▶ [Task requirements] Render the lines from the first one through the line containing "contest-item: Universal username I need a universal us… is" as a Markdown table with columns No. and Line, numbering each row and leaving out blank lines.

▶ [Stored data]

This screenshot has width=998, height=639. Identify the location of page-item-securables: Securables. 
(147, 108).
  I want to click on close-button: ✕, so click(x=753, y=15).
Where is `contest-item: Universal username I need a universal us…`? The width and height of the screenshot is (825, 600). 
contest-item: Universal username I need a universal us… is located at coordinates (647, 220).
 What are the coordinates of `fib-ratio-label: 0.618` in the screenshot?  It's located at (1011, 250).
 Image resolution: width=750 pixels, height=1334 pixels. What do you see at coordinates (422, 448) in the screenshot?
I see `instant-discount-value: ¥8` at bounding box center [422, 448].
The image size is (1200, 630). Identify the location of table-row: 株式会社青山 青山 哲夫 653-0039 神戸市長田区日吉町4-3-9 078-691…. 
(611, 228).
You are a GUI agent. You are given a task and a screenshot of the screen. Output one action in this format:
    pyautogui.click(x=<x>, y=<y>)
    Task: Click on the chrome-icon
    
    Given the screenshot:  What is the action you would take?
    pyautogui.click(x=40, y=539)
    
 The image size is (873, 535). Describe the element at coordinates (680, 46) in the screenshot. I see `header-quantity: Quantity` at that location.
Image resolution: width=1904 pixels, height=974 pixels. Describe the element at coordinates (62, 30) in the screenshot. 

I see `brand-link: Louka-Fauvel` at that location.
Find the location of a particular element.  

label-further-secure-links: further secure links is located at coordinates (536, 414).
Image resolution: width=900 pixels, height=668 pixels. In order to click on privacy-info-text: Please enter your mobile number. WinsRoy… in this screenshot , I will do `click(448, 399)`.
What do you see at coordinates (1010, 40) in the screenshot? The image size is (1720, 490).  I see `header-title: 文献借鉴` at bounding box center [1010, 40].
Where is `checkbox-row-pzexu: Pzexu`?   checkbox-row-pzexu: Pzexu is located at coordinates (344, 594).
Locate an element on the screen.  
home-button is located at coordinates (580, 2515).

▶ [Result below]
| No. | Line |
|---|---|
| 1 | This screenshot has width=998, height=639. Identify the location of page-item-securables: Securables.  |
| 2 | (147, 108). |
| 3 |   I want to click on close-button: ✕, so click(x=753, y=15). |
| 4 | Where is `contest-item: Universal username I need a universal us…`? The width and height of the screenshot is (825, 600).  |
| 5 | contest-item: Universal username I need a universal us… is located at coordinates (647, 220). |